In Memory

Paul Alan Tully - Class Of 1978

Paul Alan Tully

July 15, 1959  - March 13, 2024

 

 

As written by his son:

On March 13, 2024, Paul Alan Tully my dad passed away. I got the call around 5:18pm informing me that my dad had died earlier that day. At first, I thought it was some sort of scam, sick joke, or nightmare. Unfortunately, it was neither of those, it was something much worse. It was the truth. And even though the facts were there I still called his phone just hoping and praying that he'd pick up and call me Markers one more time, but he didn't instead I got the cold mechanical voice of his voicemail.

My father was no Saint. In fact, I'd say he was far from it. He had his demon, flaws, would sometimes break promises, lie and make mistakes, but it made him human, and even though he wasn't perfect, he was my dad, and that meant he was the perfect dad for me, flaws and all. I don't know if my dad realized it, but even when he wasn't actively teaching me, he was still teaching me and along with my mom shaped me to be the man I am today. We had our ups and downs, we argued, and didn't see eye to eye on some things (like my tattoos), but there was always love. Those who know my dad know that he was unapologetically himself, and if you didn't like it, then that's too bad. But underneath that rough and tough exterior was a man who cared, was funny, charismatic, strong, wherever he went it always seemed like he would make a new friend, and he knew how to have a good time.

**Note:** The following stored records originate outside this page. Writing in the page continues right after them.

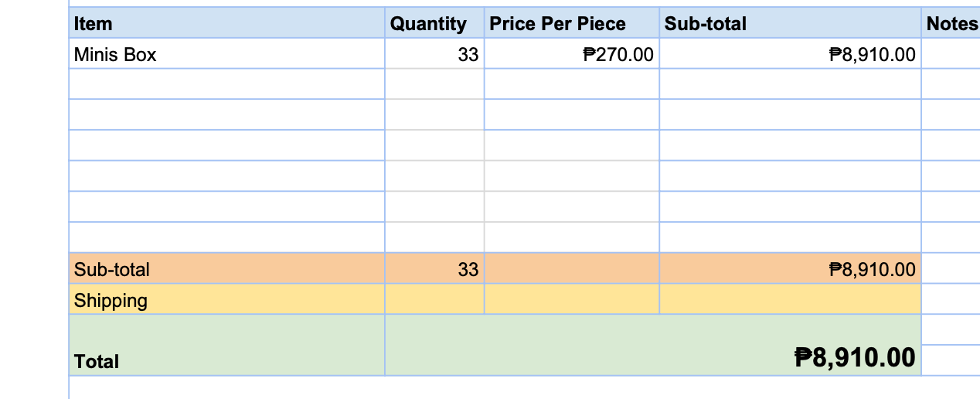Click the green "Total" label cell
This screenshot has width=980, height=399.
(226, 346)
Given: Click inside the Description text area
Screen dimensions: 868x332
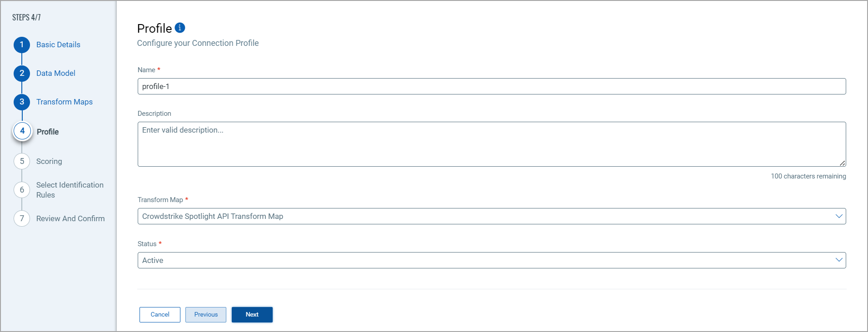Looking at the screenshot, I should tap(491, 144).
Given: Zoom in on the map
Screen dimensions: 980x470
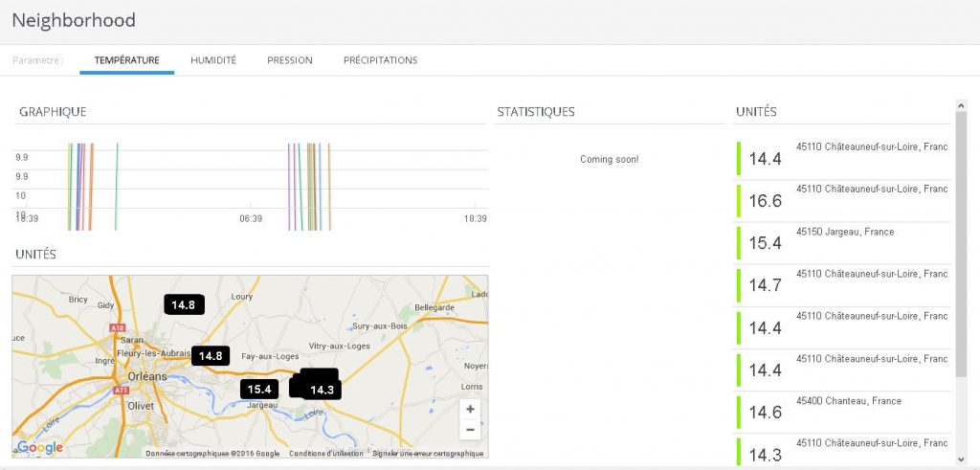Looking at the screenshot, I should click(470, 410).
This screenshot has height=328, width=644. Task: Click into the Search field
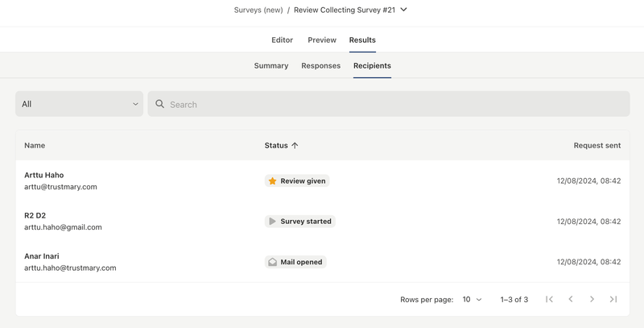pyautogui.click(x=394, y=104)
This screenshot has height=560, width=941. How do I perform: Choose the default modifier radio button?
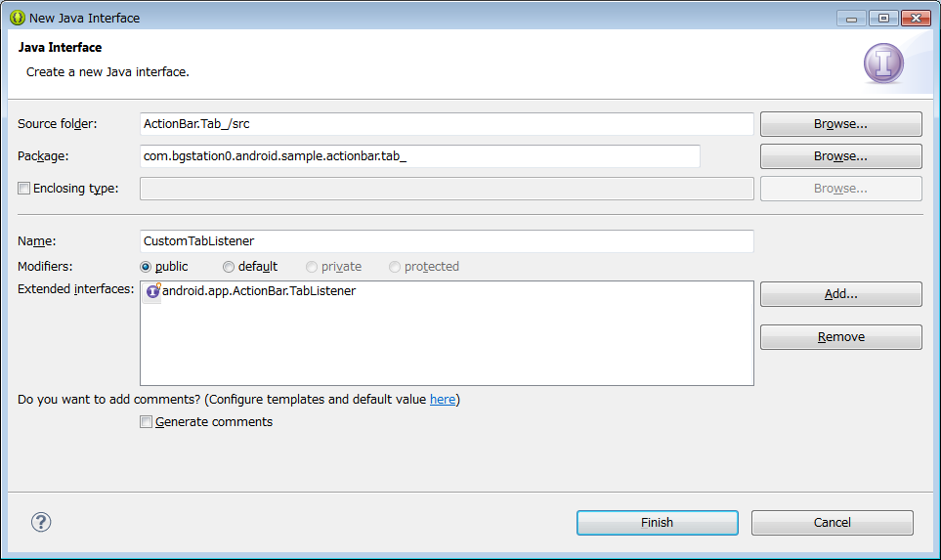pos(228,267)
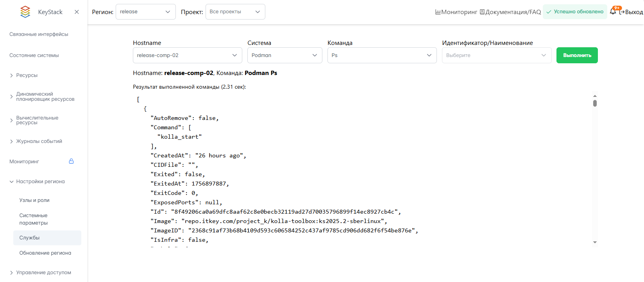Open Обновление региона menu item

point(45,253)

He loved Shania Twain and would dance and sing loud and proud along with the words toMan! I Feel Like A Woman! He also loved fishing, hunting, the Houston Astros (he watched every televised game in the past 5 years) and had so many stories to tell (I think I've heard them all at least 30 times, but I would give anything just to hear them one more time).

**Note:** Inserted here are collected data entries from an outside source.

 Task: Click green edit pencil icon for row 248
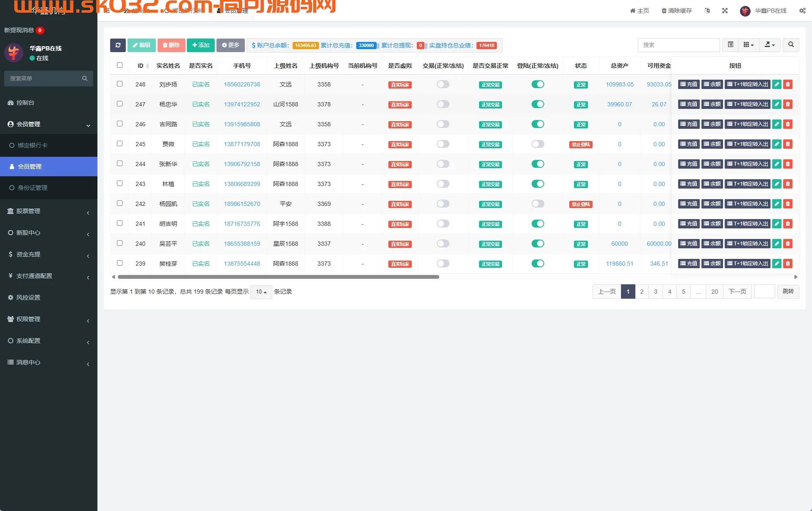click(x=776, y=84)
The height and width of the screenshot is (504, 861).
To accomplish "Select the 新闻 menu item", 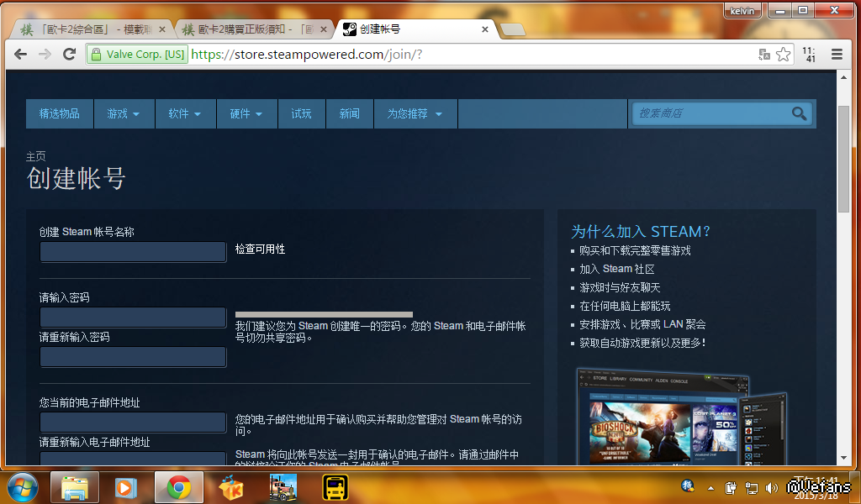I will 350,114.
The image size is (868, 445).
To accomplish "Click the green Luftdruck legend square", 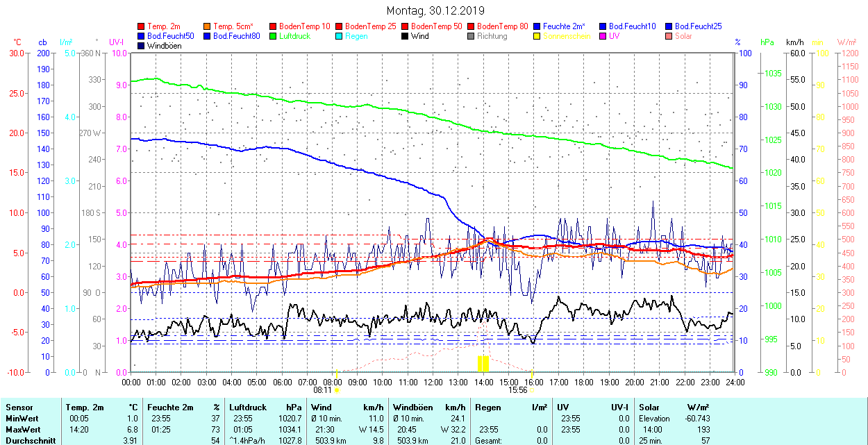I will click(x=274, y=36).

His death was sudden and unexpected, but I guess that was just like him. He had a habit of packing up and moving at what felt like the drop of a hat, much to my annoyance. He was a tough man to love, but he was a man that I loved with all my heart. He had a way of pissing you off one moment and it seemed like the next moment he would do or say something that made it hard to stay mad, you couldn't hate the man for very long (though I'm sure I'm biased and there are people who would disagree with me)

For as long as I can remember, he was always making plans for trips to take his boys on. Most of the time, his plans didn't pan out, but I'm happy to say that last June, one of them did. He finally was able to take me to Oregon and show me the places he used to go as a kid when my Nana and Poppa would drive him and his sibling all the way from Houston Texas in their family station wagon to visit my Nana's side of the family in Oregon. A side of my family that for the longest time I'd only ever heard stories of or talked on the phone with, but he was finally able to introduce them to me and I'm glad he did.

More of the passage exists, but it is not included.